Страница 12 из 13
— Поверьте, из меня банкира не получится.
— А вы попробуйте.
Андрей почувствовал, что она, полудевочка, полуженщина, в общем неопытная, милая в своей наивности, ведет с ним какую-то игру, забавлявшую ее, а он, с охотой вступив в эту игру, смущенно и счастливо ощущал себя плывущим в солнечный, синий от огромного неба день посреди благолепного течения теплой реки, обволакивающей его колюче-сладким ознобом — то ли от звука ее голоса, то ли от ее близкого взгляда темно-серых глаз, пробегающих с искрящейся насмешливостью по его, должно быть, глупому сейчас лицу.
— Что попробовать?
— А вы заблудитесь.

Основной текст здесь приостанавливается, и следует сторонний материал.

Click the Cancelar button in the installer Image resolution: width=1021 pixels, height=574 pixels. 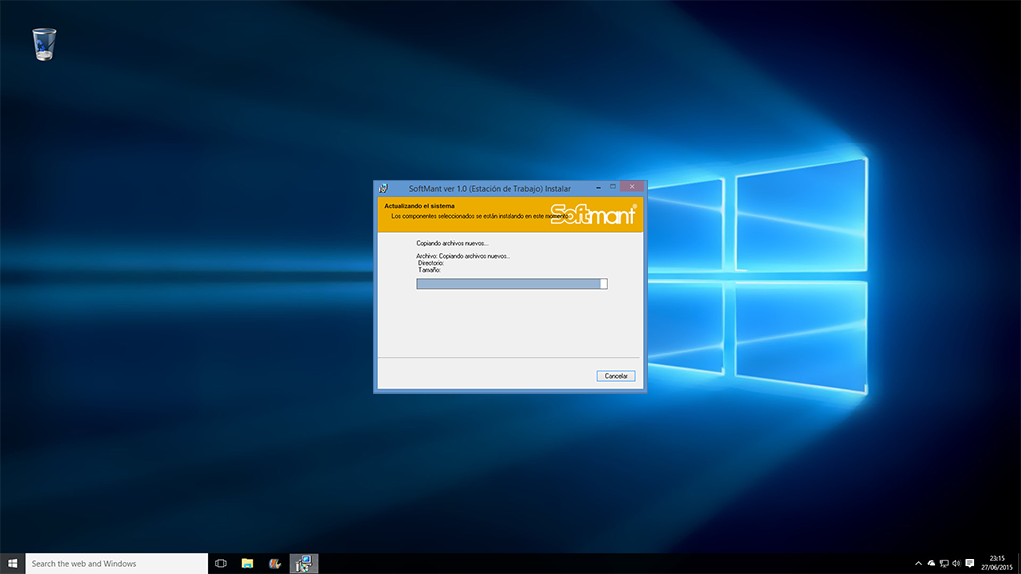[x=616, y=376]
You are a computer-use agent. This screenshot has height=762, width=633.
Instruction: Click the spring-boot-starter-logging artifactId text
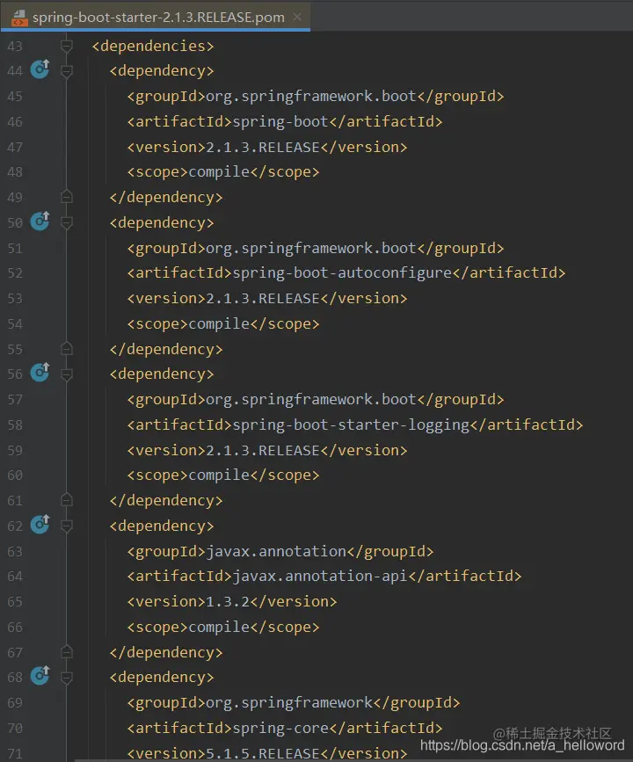351,425
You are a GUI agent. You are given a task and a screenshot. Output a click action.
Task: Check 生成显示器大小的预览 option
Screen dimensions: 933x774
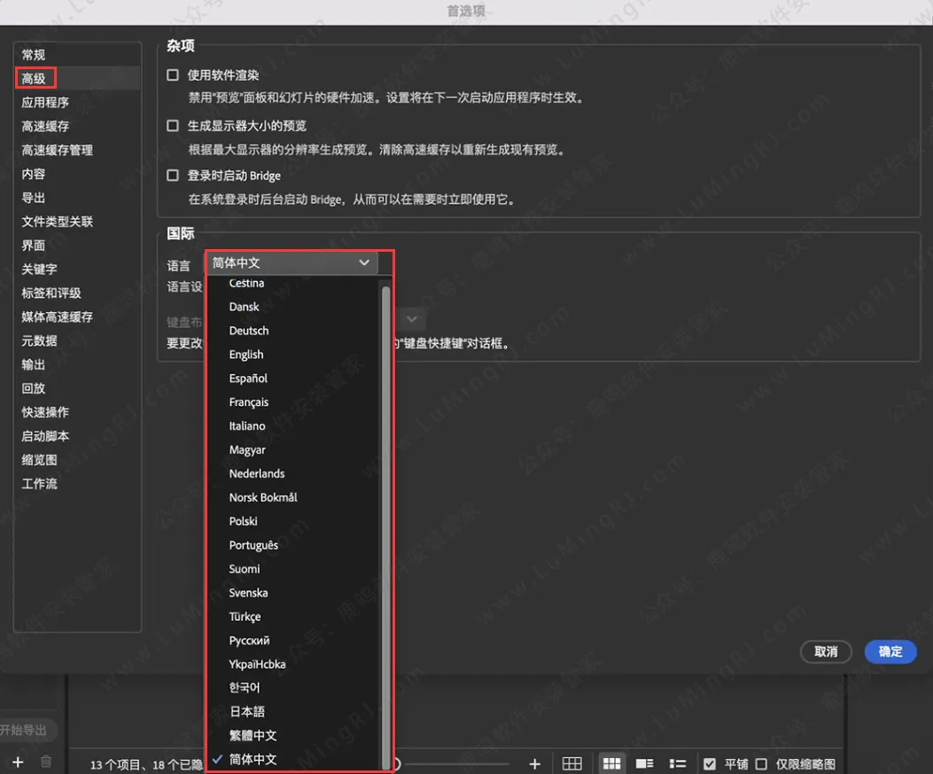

Бросьте свою дурацкую писанину, свои скучные статьи и что-нибудь придумайте интересное. Ну мало ли что можно придумать!
— К великому сожалению, бросить дурацкую писанину, как вы говорите, я, пожалуй, не смогу. Не хватит фантазии.
Таня, загадочно подрагивая ресницами, нарисовала пальцем в воздухе вензель и рядом с ним знак вопроса.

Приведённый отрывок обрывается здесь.